By Fred Kusch —
“May your walls know joy, may every room hold laughter, and every window open to great possibility.”
— Mary Anne Radmacher
I don’t know about you, but for me this is the time of year for reflecting, taking stock, giving thanks and appreciating what I have. I also like to spend time looking forward to the goals I really want to pursue in the coming year.
It’s motivating to see how the next year can be different, better and more fulfilling. I’m not looking for a hope or cure-all for what ails our planet, but, on the other hand, I want to achieve something simpler, attainable and reasonable. I am thinking of trying something that seems a little simpler—being truly present for others.
Being truly present may not sound difficult, but I think it will prove to be a challenge. What if I were really present in my interactions with those I encounter every day? What if I respond better to questions after I really listen and take time to contemplate my answer? What if I put down my cellphone and really pay attention by taking the time to look someone in the eye as I answer their question? Might this mean something to the other person?
Every day is busy, and we are all trying to multitask with the ever-changing hats we wear.
But what kind of changes would happen, even in the small circles I move in, if I gave others my full attention? Would they feel appreciated? Cared for? Valued? Heard? Soothed? Cherished?
Then I think about the care and treatment I provide at home with family, friends, shopkeepers and the community where I live. Would being truly present feed a need that my clients, children, spouse and others have? What would this do for all of my relationships?

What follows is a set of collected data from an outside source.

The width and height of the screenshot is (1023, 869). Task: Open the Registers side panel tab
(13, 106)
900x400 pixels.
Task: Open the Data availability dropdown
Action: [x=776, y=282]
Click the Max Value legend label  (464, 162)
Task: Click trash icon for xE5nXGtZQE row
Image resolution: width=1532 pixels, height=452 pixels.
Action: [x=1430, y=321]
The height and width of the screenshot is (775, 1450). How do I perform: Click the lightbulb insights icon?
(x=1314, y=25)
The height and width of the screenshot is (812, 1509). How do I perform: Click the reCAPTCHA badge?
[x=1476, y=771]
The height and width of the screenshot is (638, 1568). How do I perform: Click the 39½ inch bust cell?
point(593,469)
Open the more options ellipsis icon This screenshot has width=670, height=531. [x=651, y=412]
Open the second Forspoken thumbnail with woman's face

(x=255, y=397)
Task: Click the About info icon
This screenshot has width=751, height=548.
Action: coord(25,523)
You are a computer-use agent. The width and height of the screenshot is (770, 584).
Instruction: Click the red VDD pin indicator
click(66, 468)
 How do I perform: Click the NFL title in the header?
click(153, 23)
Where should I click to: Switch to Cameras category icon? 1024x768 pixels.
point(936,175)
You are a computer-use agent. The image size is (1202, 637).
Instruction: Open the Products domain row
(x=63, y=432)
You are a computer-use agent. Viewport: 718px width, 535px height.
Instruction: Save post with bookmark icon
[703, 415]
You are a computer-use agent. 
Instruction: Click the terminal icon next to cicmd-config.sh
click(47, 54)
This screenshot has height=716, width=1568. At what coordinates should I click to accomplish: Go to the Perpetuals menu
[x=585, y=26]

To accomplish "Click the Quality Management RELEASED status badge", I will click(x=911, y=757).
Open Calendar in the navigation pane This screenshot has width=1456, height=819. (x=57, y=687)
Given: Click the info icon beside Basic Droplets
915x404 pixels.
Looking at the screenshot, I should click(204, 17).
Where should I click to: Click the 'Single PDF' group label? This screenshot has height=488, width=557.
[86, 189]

What could this do for my neighbors? Community? No need for me to go on, you get the idea.
Would I stop hearing, “Did you hear a word I said?” “Are you paying attention to me?” “Please put down your phone.” “What?” Maybe I am the only one who gets these questions.
What would it do for you? Would you stop saying, “What was the time of that meeting?” because you thought you were successfully multitasking? Would you slow down a little? Would you sit in one place longer—enough to have a meaningful conversation with someone about a mutually enjoyable topic? Might you laugh with someone or just smile for one blissful moment as you appreciate the person you are present for?
Technology has quickened the pace of our lives and many of the things we do at work and at home. We are looking for rapid results, and we want answers faster because we can’t wait calmly in our own skin for them.
The hours and days fly by with us hardly knowing where the time went, yet we continue to move as fast as we can to get the job done and check off the boxes on our many lists. We want others to make progress quickly and we see failure when they don’t progress as quickly as we expect. May we see it as a reflection on ourselves. Taking time to be present with others, especially those most important to us, can be part of a movement toward the progress we so desperately want to see and feel as success.
I don’t think my undivided attention will solve all the world’s problems, but it just might make some moments of my life more meaningful to me as well as others. I might learn something new or even help solve a problem. By being fully present, I might make someone laugh or smile, just by listening to them.
During this holiday season and the coming year, I will put down my phone, look away from my computer and do my best to give the person standing before me my undivided attention when interacting with him or her. We both just might receive a present in return.
If I were a medical man, I should prescribe a holiday to any patient who considered his work important.